Cashless Systems Accelerate Inequality
By Frane Maroevic, Director General, International Currency Association
For years, tech platforms and card companies have framed the drift towards cashless payments as an inevitable march into a sleeker future. The pitch was seductive: tap, go, forget the rest. But a closer look at what that shift has produced — who wins, who loses, and who gets locked out altogether — tells a different story.
At the centre of this transformation is a simple yet uncomfortable reality: moving from cash to card or mobile payments replaces a universal, publicly governed system with privately owned infrastructure whose logic is profit, not access. And when payments become a revenue stream, inequality follows.
The scale of this shift is best captured in the trajectory of credit card interest rates. In an article by Barbara Brandl, a key graph (Figure 1) shows, US credit card APRs climb steadily from 2010 onwards, rising far above European equivalents. While Eurozone overdraft rates hover around 8%, US averages push towards 20%, with subprime products breaching 30%. The divergence is not merely academic — it signals two fundamentally different worlds of financial exposure.
You can see the scale of the problem most clearly in the graph tracking credit card interest rates. It shows two lines moving in entirely different directions. In Europe, interest on overdrafts stays fairly steady at around 8%. In the US, the line climbs and climbs — hitting around 20% on average, and soaring past 30% for people with weaker credit scores.
Put plainly: Europe’s borrowing costs sit on a gentle hill. America’s look like a mountain range.

Figure 1 – Credit card interest rates from June 2010 to February 2023. Data sources: U.S. national average and bad-credit rates from Dilworth & Tang (2023); euro-area rates from Knops & Fromm (2022)
This matters because digital payments blur the line between paying and borrowing. When a tap can instantly become an overdraft, the poorest pay the highest price. In the United States, where around one in five citizens is unbanked or underbanked, the cost of participation in a cashless system becomes a form of structural punishment. Those with the least pay the most to access the basics of modern economic life.
Europe tells a more complex story. Bank account access is almost universal, but the infrastructure behind digital payments is anything but sovereign. Cross-border transactions inside the Eurozone rely overwhelmingly on the machinery of US giants — Visa, Mastercard, PayPal — whose profitability rests precisely on the dynamics that have fuelled inequality elsewhere. European consumers may enjoy lower fees, but they are dependent on corporate networks whose incentives sit oceans away.
The graph (2) comparing bank account ownership among people with low levels of education shows another fissure: in the US, exclusion rises sharply among poorer and less-educated groups; in Europe, the slope is gentler but still present. Beneath the surface of digital optimism is an old story — systems designed without the margins in mind inevitably replicate the inequalities of the societies beneath them.

Figure 2: Bank account ownership among adults with primary education or less: Comparison between the United States and the euro area.
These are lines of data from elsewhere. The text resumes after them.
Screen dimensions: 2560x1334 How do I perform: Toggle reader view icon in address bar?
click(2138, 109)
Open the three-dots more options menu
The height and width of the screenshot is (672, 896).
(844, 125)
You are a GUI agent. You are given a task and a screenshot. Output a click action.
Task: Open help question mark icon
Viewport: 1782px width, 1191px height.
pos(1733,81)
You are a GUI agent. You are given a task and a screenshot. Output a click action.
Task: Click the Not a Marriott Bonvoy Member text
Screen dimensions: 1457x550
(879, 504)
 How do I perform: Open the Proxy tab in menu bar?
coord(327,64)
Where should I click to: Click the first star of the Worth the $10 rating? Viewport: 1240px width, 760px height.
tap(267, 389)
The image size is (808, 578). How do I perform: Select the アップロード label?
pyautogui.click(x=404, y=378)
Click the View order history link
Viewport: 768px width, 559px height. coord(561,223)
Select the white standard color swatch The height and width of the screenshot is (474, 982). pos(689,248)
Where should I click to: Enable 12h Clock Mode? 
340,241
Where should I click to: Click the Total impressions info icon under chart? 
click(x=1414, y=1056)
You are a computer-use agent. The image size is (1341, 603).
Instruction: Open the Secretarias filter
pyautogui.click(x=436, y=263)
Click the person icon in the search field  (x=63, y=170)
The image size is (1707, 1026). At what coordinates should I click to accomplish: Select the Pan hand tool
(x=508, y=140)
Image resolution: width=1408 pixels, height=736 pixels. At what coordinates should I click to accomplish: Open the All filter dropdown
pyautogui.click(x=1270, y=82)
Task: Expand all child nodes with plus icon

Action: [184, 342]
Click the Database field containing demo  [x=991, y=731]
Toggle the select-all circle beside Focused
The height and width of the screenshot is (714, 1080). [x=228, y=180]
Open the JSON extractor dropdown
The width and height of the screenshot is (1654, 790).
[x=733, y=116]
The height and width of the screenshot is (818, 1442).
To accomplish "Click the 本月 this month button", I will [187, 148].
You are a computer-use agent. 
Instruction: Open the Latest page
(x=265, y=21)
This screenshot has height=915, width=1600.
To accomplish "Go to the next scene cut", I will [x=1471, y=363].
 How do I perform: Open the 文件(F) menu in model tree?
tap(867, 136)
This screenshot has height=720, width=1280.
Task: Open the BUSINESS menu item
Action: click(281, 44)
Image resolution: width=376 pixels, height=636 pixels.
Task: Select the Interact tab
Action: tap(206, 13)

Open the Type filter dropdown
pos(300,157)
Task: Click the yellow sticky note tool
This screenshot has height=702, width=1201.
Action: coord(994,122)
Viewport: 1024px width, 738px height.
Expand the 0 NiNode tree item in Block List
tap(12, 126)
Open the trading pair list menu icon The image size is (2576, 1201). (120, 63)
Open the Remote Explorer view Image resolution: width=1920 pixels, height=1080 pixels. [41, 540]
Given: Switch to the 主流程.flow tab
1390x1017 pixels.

Source: World Bank (2022); authors’ calculations.
Governments have begun to stir. The Biden administration’s move to restrict excessive overdraft fees is one small correction. In the EU, the proposal for a Digital Euro hints at a public alternative to the dominance of private rails. But none of these efforts replace the role of cash as the only payment instrument that guarantees universal access, no questions asked, no data extracted, no fees lurking in the shadows.
What the evidence shows — graph after graph, dataset after dataset — is not that digital payments are inherently harmful, but that their current architecture is. When essential economic functions depend on private credit systems, social hierarchies harden. And when cash disappears, so does the one form of payment that refuses to discriminate.
Cash was never just a method. It was, and remains, the floor beneath the system — a guarantee that participation in society is not conditional on profitability. In a moment when financial exclusion is increasingly digital, that guarantee is more than a convenience. It is a democratic necessity.